I’ve spoken about work life balance before and how I have to work hard to maintain it. Recently the issue of overworking in research science (and by all researchers, STEM or otherwise) has been brought up due to a recently published article on the Science website called “Getting noticed is half the battle”, it was written by Eleftherios Diamandis a department head at the University of Toronto. In his piece Diamandis argues that to get noticed and to get to where he is (a department head with a lot of letters after his name) he worked 16-17 hours a day for years on end. This was while his wife Anastasia (also a research scientist) was also working as an early career research (ECR) AND shouldering nearly the entire burden of the household responsibilities and childcare. Despite Diamandis’s selfish approach Anastasia Diamandis has still managed to forge her own career, so perhaps Science should ask her to write an article instead. The sexist attitude present here deserves it’s own blog post entirely so I won’t touch on it any further, instead I want to talk about the 16-17hour days Diamandis claims he worked in order to get noticed and, ultimately, arrive at his current position.
Yes science takes hard work, yes sometimes experimental time courses can’t always be changed (I run 12 hour experiments so I know that, but I plan them to minimise the impact on my non-work life) but does succeeding in science require you to regularly work all the hours you aren’t sleeping? Of course not! And if it does I don’t want to be part of it. Does this mean I’m scared of hard work? Definitely not, my previous jobs have included weekend and rota work as commercial testing labs tend to run on a 7 day week, however at these jobs when I worked additional hours I was compensated (in additional pay or hours in lieu) and these hours were part of my contract, not something just expected of me to succeed. Ok but that was before I was in research, it was a different situation, now the competition is fierce, surely I need to work maximum hours to succeed in academia? Again the answer is no, and again some might say that I’m just shying away from the hard work of academia that separates those who make it from those who don’t? Well to those people I would say, I have several other jobs and responsibilities in addition to my PhD. I work as a tutor for the Brilliant Club, I demonstrate for undergraduates with the university and I support A-level students through the realising opportunities programme. I have two blogs and I’m an active part of my department serving on committees such as the Athena Swan working group. I do all of this in addition to my PhD and I still manage to have a home life. I manage to not neglect my boyfriend, my house, my family and my friends (90% of the time at least!).

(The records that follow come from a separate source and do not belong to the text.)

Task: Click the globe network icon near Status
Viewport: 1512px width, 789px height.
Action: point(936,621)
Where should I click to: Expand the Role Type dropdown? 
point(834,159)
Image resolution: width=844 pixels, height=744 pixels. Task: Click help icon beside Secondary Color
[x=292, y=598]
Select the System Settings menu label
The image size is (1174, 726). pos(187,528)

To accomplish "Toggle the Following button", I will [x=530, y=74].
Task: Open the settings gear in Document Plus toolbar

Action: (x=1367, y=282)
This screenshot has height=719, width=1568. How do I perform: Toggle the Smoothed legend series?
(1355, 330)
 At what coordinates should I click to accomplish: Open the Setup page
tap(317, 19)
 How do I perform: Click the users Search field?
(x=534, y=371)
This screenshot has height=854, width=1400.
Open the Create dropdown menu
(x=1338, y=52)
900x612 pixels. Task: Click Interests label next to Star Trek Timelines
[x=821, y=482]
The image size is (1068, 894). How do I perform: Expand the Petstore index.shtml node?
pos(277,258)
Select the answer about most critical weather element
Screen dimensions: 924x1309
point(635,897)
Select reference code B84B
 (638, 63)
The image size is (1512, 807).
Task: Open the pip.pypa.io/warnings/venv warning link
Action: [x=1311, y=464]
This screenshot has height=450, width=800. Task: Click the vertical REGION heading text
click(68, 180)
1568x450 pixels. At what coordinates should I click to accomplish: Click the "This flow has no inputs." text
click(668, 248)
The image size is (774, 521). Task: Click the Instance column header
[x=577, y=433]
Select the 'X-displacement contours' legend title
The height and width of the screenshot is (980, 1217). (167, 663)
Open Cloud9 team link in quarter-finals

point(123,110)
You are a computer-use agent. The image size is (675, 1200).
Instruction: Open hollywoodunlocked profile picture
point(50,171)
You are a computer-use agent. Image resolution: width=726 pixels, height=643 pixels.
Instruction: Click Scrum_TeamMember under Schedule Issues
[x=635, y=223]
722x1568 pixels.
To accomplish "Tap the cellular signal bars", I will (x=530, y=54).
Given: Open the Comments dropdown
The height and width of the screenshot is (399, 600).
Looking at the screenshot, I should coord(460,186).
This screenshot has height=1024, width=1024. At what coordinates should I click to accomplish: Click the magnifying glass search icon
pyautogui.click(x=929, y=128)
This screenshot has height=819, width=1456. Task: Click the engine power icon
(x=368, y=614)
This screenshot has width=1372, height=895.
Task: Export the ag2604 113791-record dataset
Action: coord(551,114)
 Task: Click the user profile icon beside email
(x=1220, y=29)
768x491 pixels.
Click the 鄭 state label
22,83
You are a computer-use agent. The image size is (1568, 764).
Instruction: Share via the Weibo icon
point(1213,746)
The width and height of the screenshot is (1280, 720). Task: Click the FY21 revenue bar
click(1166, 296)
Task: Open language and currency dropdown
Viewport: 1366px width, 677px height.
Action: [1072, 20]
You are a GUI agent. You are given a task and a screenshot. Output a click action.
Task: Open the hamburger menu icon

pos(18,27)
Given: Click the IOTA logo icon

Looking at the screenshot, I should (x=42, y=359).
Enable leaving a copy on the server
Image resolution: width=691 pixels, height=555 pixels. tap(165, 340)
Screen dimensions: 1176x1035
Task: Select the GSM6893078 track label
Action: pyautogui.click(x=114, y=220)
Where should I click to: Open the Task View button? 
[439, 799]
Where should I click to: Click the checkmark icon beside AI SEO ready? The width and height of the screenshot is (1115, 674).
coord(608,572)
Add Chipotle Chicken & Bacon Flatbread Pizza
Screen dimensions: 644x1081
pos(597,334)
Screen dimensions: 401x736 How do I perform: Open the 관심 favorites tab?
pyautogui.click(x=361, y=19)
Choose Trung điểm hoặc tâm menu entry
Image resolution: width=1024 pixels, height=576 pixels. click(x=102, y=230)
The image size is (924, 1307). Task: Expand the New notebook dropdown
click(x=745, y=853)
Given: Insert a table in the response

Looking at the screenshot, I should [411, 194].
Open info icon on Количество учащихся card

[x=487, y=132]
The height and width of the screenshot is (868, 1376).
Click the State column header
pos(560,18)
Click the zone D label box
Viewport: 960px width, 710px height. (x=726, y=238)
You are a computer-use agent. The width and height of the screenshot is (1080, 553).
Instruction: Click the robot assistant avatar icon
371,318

Recently I got a comment on my personal blog #dailyphd for arriving at the lab early and “working long”. This person meant it as a positive but for me it made me realise that recently I’ve let my working hours creep up. While I’m quite strict about not working the weekends (only popping in if I’m already here for a Pilates class) I’ve consistently been in the lab until 7pm. This would be fine if I arrived at 10am but I don’t, I arrive at 8am most days. I was losing out on down time at home in the evenings, even on time to put away clean laundry. Not being on top of things at home leaves me feeling stressed, so I made a conscience decision to start leaving work earlier. Most of this week I’ve left at 5-5:30pm, either to go home, to the gym or to socialise, and unsurprisingly this week I feel much more in control of everything at home again. So has my PhD suffered? Not at all, have I still achieved all the lab work I wanted to? Yes. So what can I conclude from this? Well my personal opinion on Diamandis’s working hours it that, while he may have spent 16-17hours per day at work, he definitely didn’t spend 16-17 PRODUCTIVE hours at work. We all have a limit on how productive we can be and working longer can actually have a detrimental affect on productivity beyond a certain point. My current aim is the work shorter but more productive hours, making exceptions when lab work requires it.
There is an excellent response to the Diamandis article here, that also argues for sensible working hours. If we as PhD students (and ECR’s) constantly compete to outwork each other all we will succeed in is overworking ourselves. Our mental health, loved ones and social lives will suffer unnecessarily. Why don’t you set yourself some defined working hours and see if you still get the same amount done, the chances are you will. There will obviously be stressful points in the PhD (e.g. just before thesis submission) where you need to work longer hours, this is an understandable part of life. Provided these are short-lived chunks of time you’ll be fine, the key is to make these times the exception not the norm.
Not everyone see’s the benefits of a work/life balance and academia has a distinct culture of overwork. This culture is accidently led by senior academics, often driven by sheer passion for their field, who don’t realise or understand that they are setting an example for those who work for them. Their habits lead us to overwork, not out of passion but out of expectation, and this isn’t the way it should be.